Exercise requirements |
Scan the lines below and report each one containing "dropdown" by copying it.

(Extracted records)
....

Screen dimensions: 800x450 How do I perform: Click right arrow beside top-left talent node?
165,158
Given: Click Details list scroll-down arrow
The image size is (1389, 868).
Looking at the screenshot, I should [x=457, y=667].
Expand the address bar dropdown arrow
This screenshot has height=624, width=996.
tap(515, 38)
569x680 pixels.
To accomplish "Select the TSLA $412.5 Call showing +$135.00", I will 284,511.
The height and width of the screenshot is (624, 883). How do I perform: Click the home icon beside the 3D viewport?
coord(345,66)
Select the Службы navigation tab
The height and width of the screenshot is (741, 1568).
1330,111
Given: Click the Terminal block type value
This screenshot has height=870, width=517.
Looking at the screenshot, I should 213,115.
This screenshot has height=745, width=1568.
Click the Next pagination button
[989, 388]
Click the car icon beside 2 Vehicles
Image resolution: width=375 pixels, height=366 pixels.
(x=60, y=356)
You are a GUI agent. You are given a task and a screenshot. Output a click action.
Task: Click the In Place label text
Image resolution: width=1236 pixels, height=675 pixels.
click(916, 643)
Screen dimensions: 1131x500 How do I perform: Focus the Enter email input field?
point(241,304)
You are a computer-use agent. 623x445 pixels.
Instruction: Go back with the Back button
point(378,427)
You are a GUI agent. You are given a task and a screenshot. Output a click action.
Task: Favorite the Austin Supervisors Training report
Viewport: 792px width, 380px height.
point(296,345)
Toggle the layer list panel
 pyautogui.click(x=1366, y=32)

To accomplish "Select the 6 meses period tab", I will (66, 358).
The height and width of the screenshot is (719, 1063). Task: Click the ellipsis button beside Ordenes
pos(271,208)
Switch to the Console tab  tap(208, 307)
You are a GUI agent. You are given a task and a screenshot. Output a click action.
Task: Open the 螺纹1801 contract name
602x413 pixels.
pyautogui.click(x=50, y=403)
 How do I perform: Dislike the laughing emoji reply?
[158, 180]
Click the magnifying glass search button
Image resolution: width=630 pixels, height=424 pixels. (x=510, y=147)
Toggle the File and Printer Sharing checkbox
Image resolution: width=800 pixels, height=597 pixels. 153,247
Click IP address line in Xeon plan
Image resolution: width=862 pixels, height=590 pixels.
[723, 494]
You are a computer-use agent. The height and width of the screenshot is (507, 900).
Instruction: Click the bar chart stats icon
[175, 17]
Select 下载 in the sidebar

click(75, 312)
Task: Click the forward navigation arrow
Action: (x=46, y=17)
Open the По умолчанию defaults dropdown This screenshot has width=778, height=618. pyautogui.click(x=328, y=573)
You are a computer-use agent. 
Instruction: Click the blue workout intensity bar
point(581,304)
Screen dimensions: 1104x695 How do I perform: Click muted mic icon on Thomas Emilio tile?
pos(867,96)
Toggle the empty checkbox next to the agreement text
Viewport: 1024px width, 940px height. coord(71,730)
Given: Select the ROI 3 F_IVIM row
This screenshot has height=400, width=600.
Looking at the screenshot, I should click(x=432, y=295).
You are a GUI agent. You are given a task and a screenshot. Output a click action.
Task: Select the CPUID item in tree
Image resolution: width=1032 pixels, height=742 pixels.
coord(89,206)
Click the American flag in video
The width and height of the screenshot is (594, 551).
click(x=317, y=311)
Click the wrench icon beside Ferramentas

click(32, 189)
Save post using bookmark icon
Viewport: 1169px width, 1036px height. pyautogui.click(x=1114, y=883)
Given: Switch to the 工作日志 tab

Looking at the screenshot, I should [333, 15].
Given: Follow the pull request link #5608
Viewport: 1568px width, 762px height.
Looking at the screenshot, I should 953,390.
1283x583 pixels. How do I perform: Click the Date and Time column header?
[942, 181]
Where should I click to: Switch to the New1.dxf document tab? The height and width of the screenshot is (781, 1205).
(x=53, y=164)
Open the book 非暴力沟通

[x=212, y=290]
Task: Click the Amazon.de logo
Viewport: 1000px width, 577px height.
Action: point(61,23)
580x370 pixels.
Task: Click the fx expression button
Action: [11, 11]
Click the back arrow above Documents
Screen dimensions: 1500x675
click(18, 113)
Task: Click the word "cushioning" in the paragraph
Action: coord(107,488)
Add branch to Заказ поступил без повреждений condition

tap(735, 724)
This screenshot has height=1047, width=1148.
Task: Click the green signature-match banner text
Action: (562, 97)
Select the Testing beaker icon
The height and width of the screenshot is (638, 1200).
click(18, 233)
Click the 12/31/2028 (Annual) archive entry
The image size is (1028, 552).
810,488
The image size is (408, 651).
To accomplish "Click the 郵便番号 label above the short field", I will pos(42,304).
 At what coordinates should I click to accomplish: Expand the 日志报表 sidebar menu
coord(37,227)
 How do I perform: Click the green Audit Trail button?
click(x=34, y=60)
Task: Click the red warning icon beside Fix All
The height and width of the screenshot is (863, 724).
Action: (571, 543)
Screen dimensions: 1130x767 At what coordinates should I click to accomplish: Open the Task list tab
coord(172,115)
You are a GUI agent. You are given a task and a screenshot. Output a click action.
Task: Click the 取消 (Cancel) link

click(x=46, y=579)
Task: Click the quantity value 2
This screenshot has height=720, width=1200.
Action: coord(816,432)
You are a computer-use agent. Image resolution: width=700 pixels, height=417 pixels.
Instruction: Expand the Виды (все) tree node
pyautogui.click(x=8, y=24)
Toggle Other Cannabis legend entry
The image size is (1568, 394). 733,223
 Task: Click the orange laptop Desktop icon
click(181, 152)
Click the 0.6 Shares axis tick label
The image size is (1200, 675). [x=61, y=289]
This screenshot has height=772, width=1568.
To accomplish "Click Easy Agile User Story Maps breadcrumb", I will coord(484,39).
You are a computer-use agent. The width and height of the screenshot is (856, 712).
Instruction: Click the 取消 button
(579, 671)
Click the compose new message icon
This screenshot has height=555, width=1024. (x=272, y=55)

....

The answer |
Expand the address bar dropdown arrow
Open the По умолчанию defaults dropdown This screenshot has width=778, height=618. pyautogui.click(x=328, y=573)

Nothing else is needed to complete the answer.